We have a small orchard (not yet in full production), berry plants, and a property full of old fences and field edges that need to be improved and maintained (pruned/ trained/ mulched/ mowed/ fertilized/ repaired, etc). Downed trees need to be sawed into firewood. Sawed firewood needs to be split with an axe. You would assist with these tasks.

Permaculture Design & Implementation

We are at the beginning of our permaculture design process. This is a good time to get hands on permaculture training in a real world setting. This year we will be doing base-mapping, examining flows of water, air, sunlight, people, and animals, researching food forest species appropriate for our site, and beginning implementation of our design.
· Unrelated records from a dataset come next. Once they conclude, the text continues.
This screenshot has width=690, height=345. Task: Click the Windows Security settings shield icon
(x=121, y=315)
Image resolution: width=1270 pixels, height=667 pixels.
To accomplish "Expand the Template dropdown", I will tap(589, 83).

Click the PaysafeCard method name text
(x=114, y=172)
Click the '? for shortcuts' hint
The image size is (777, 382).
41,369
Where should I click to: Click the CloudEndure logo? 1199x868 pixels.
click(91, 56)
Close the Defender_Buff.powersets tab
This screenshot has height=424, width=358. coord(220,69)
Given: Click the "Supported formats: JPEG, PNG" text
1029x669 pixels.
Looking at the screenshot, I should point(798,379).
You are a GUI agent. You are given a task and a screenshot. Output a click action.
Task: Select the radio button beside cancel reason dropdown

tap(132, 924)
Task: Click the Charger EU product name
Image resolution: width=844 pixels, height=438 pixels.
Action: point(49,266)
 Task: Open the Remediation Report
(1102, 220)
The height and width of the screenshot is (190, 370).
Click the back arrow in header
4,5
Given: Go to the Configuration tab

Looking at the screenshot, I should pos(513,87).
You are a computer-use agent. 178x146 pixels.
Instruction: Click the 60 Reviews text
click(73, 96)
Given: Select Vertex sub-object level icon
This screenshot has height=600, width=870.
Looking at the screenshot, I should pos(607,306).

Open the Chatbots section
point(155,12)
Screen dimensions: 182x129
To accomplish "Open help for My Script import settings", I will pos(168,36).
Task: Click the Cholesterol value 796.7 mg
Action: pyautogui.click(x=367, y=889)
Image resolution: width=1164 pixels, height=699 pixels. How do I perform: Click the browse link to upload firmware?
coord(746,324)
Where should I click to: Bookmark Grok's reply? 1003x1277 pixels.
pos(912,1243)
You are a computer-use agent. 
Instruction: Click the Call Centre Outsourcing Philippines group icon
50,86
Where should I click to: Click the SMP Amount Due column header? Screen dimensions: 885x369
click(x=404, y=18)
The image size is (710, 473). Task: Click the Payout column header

You would be a co-conspirator!

Other areas

Past interns have taken on projects ranging from worm composting, to baking, to sign painting, to farm systems design. 2020 interns built an outdoor shower and a wood-fired pizza oven. There are many possible ways to contribute to our farm livelihood and community life.

To be clear once again, everyone will learn/do a bit of everything outlined above, but we will specifically encourage you to pursue some focused interests (or nudge you in a direction we think you may be suited for) as time progresses.

Education Potential

Extensive Hands-On Experience with all aspects of operating and maintaining a small sustainable vegetable farm, including direct mentorship.

This is the real benefit of working with us. We are transparent with our interns about what it takes to start a small farm from scratch, farm finances, decision making, and past successes and mistakes. *We want more people to want to become farmers or at least serious gardeners!* You will learn a lot about what to do and what not to do and why, as well as gaining enough experience to begin forming your own opinions about which techniques and practices you might want to adopt yourself, and which ones you don’t agree with or would like to improve upon in your own future endeavors. We also take interns on field trips to visit and speak with other small scale sustainable farms/farmers in our region.

Fun. Satisfaction. Camaraderie.

Fitness. Healthy, frugal lifestyle. Few expenses. Increased awareness of and knowledge about botany, soil, water, weather, and seasonal changes. Intimate knowledge of a new place/culture. Not having to work in an office or indoor retail environment. No dress code. Opportunities to meet other organic and sustainable farmers. Working with your hands and gaining real, functional, “hard” skills. Sharing stories, food, music, and life experiences with good people. We will be starting in on our Permaculture Design work this year, and you can be a part of planning and building our future environment!

Food Provided

Housing.

We provide a simple, furnished, climate controlled sleeping area in a converted utility building for full-season interns. Essentially it is a simple bunk house just for sleeping and storing some of your belongings. Interns sleep in the three separate loft/floor spaces of the bunk house. Privacy is minimal, but we have rigged up curtains which do the job. The bunk house also contains a mini-fridge, and just outside, a dry composting toilet system for night (or day) use. Tent camping options are also available. For regular showers and bathroom and general hanging out, interns typically use our main farmhouse from 6AM to 10PM (keeping in mind that there is one indoor hot shower available for however many of us are living on the farm at any given moment). We also have an outdoor shower which is very popular. Past interns and visitors have also enjoyed bathing in the creek during the warmer months. We have a good, clothing optional swimming hole.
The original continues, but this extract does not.